Striking new images from the mountains of Mars may be the best evidence yet of flowing, liquid water, an essential ingredient for life.
The findings, reported today in the journal Science, come from a joint US-Swiss study.
A sequence of images from the Mars Reconnaissance Orbiter show many long, dark "tendrils" a few metres wide.
They emerge between rocky outcrops and flow hundreds of metres down steep slopes towards the plains below.
They appear on hillsides warmed by the summer sun, flow around obstacles and sometimes split or merge, but when winter returns, the tendrils fade away.
This suggests that they are made of thawing mud, say the researchers.
"It's hard to imagine they are formed by anything other than fluid seeping down slopes," said Mars Reconnaissance Orbiter Project Scientist Richard Zurek of Nasa's Jet Propulsion Laboratory, but they appear when it's still too cold for fresh water.
Salty water
"The best explanation we have for these observations so far is flow of briny water, although this study does not prove that," said planetary geologist and lead author Professor Alfred McEwen of the Lunar and Planetary Laboratory, University of Arizona.
Saltiness lowers the temperature at which water freezes, and water about as salty as Earth's oceans could exist at these sites in summer.
"This could be the first flowing water," said Professor McEwen.

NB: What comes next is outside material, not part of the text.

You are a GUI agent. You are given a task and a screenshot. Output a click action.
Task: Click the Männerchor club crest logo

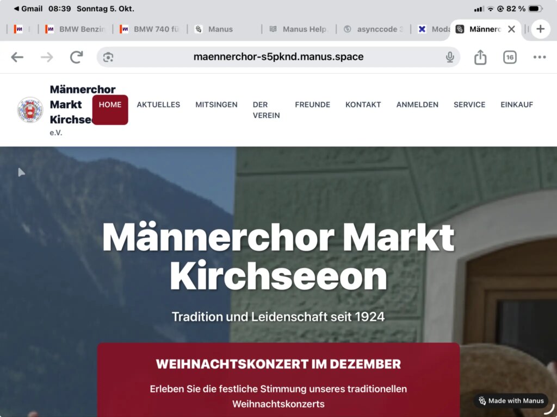coord(30,110)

This has profound implications in the search for extraterrestrial life.
"Liquid water is absolutely essential for life, and we've found life on Earth in pretty much every moist niche," said Dr Lewis Dartnell, astrobiologist at University College London, who was not involved in the study.

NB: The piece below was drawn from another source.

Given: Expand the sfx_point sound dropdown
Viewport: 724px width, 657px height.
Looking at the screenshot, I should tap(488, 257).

"So perhaps there could be hardy microbes surviving in these short periods of summer meltwater on the desert surface of Mars."
This was echoed by an expert on life in extreme environments, Professor Shiladitya DasSarma of the University of Maryland, also not involved in this study: "Their results are consistent with the presence of large and extensive underground salty lakes on Mars."

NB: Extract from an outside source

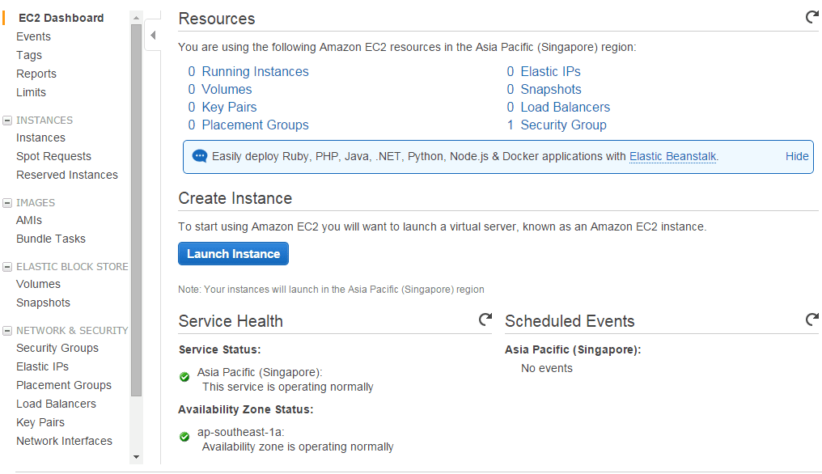Collapse the ELASTIC BLOCK STORE section
Image resolution: width=822 pixels, height=474 pixels.
7,267
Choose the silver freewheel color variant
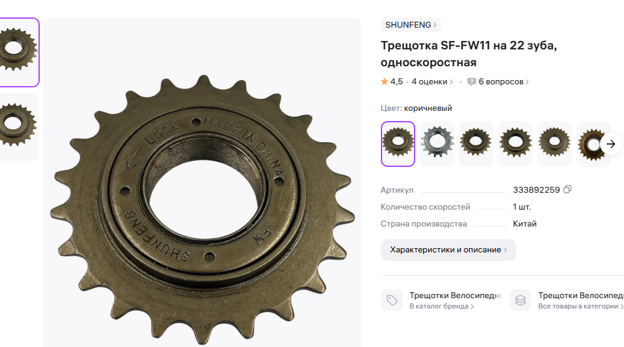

"This is an exciting possibility for those of us studying salt-loving (halophilic) micro-organisms here on Earth, since it opens the possibility that these kinds of hearty bugs may also inhabit our neighbouring planet," he said.
"Halophilic microbes are champions at withstanding the most punishing conditions, complete desiccation and ionising (space) radiation."
For geologist Joe Levy of Portland State University, a specialist in Antarctic desert ecosystems, who did not contribute to this work, they represent "a truly tantalising astrobiological target".
These small and mysterious tendrils could then be the best place to look for Martian life. Professor McEwen says that "for present-day life, these are the most accessible sites".